Wednesday 19 August 2015

Stratosfear

Shadows is usually admirably spooky (when it doesn't get sidetracked into the realm of twee fantasy), but Ewart Alexander's The Eye, directed by Neville Green, is the only episode that's genuinely scary, even for an adult viewer (well this adult viewer, anyway).  With its  weird atmosphere and  unfathomable story (seemingly) involving something gone wrong with time it feels more than anything like a Sapphire and Steel story a few years early.  But there are no clever trans-dimensional agents to help out the kids caught up in this nightmare (and the feeling of being caught up in a nightmare is exactly what The Eye evokes).


In a rain-lashed house in Wales (decorated with several varieties of truly startling 70s wallpaper), nervous teenager Steve is frantically trying to tidy up before his dad's return home.  Meanwhile his creepy sister George sits in the dark, staring at the pictures of historical figures pinned to her bedroom wall, and murmuring about time.


Steve's made uneasy by the strange atmosphere given off by a Greek urn in the hall commemorating the mythical blind wanderer Stratos.  George is almost as obsessed with this as with her pictures from the past, and has taken up smashing crockery to make a huge mosaic of Stratos in the garage.  As she seems to drift further into her own little world, Steve is increasingly terrified by strange sounds and images that fill the house, centred (for a reason that's never explained) on an over-boiling saucepan on the stove.






Eventually Dad arrives home - or does he? The figure that enters the house is wearing his bike gear, but is silent (apart from some scary heavy breathing) and apparently unable to see.  And it seems to be searching for something...

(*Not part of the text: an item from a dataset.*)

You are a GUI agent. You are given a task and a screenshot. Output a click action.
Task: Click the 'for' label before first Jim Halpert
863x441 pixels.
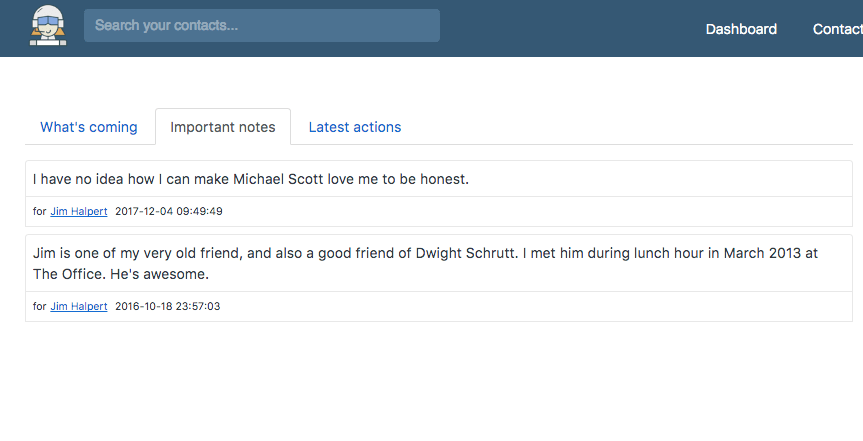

What's going on in The Eye might be anyone's guess, but thanks to its weird, almost subliminal spectral images, a memorably  frightening monster and John Sanderson's convincingly terror-stricken performance as Steve it becomes a classic of TV horror .

1 comment:

  1. I watched this recently, having seen it first time around and having some dim recollection of it mingled with other episodes of the series, along with other ITV weird/etc kids shows of the period.

    If DLT can be harrassed for squeezing a girl's bum just before the Smurfs performed on TOTP then the people responsible for this shit certainly deserve to pay for it. Stuff like this harmed me, depicting as it did unintelligibility and unreasonableness as somehow a normal unquestionable part of life to be adjusted to, so prompting an earnest, nervous, keen-to-please kid like me to try to understand such things and people, rather than treating them as they deserved. With open loathing and blows to the groin and head.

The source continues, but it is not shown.